In the dual game of compliance and product innovation, the boundaries of participation in the crypto market are being reshaped. On one hand, regulatory constraints on ethical participation are tightening; the U.S. Senate recently passed regulations limiting senators and their staff from participating in prediction market trading, aiming to reduce insider trading and moral hazards, echoing the ethical controversies in the ongoing U.S. crypto market structural bill. On the other hand, the capacity for compliant derivative tools is experiencing a quantitative change. According to AiCoin data, the U.S. SEC has officially approved the Nasdaq ISE's rule changes, significantly increasing the position and exercise limits for IBIT options from 250,000 to 1 million contracts. This revised limit accounts for approximately 7.474% of the total circulating shares of IBIT, and even if fully exercised, it would only comprise 0.278% of the total circulating supply of Bitcoin globally. The SEC believes that this move will provide institutions with greater trading flexibility while effectively preventing fraud and manipulation. Meanwhile, the prediction market sector has not stagnated due to regulatory constraints; the startup XO Market secured $6 million in seed funding from investors including 20VC and Coinbase Ventures, with its model allowing individuals or companies to create markets, indicating that product-level autonomy is hedging against administrative access limitations.
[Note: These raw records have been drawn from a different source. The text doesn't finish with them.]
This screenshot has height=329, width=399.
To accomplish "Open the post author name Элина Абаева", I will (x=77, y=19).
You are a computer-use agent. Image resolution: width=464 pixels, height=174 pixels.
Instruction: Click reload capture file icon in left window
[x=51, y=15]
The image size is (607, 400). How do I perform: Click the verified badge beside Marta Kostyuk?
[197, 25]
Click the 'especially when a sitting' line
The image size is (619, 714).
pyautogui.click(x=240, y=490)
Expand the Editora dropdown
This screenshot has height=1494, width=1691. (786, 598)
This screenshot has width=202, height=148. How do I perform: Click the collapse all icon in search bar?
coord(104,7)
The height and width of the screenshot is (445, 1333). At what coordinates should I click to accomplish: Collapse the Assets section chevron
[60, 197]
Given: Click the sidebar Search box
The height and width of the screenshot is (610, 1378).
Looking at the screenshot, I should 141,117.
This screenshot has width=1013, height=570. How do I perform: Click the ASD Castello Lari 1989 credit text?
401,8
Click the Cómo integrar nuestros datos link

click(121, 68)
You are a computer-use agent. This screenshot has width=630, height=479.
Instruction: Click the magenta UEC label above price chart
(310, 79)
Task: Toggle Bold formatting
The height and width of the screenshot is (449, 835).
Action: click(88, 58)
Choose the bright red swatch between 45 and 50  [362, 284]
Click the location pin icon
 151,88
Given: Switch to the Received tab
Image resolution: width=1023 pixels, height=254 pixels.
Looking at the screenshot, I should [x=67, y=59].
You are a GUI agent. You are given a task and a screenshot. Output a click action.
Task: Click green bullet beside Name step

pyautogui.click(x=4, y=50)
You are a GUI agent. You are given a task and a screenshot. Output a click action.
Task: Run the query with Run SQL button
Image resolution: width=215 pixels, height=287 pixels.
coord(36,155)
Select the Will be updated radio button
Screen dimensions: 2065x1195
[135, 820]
This trend from "administrative constraints" to "product expansion" complements the logic of risk disposition at the on-chain governance level. From Arbitrum DAO's proposal to release 30,766 ETH for Kelp attack aftermath, to Kelp's one-time injection of 2,000 ETH to fix the rsETH exchange rate, and finally to Berachain's risk isolation regarding the Wasabi attack incident, the underlying mechanism for managing DeFi risks is transitioning from pure self-help by protocol code to a multi-dimensional structure of “community governance intervention + multiple capital injections + compliance derivatives hedging.” In the current market order, risks are no longer merely borne passively by underlying users; instead, they are being redistributed among protocol autonomous governance, recovery funds, and regulated derivatives markets. Future tracking of the conflict between governance centralization (as reflected in WLFI proposal's voting power distribution) and the evolution of compliance frameworks will be key variables in determining whether on-chain risk management mechanisms can achieve a long-term closed-loop.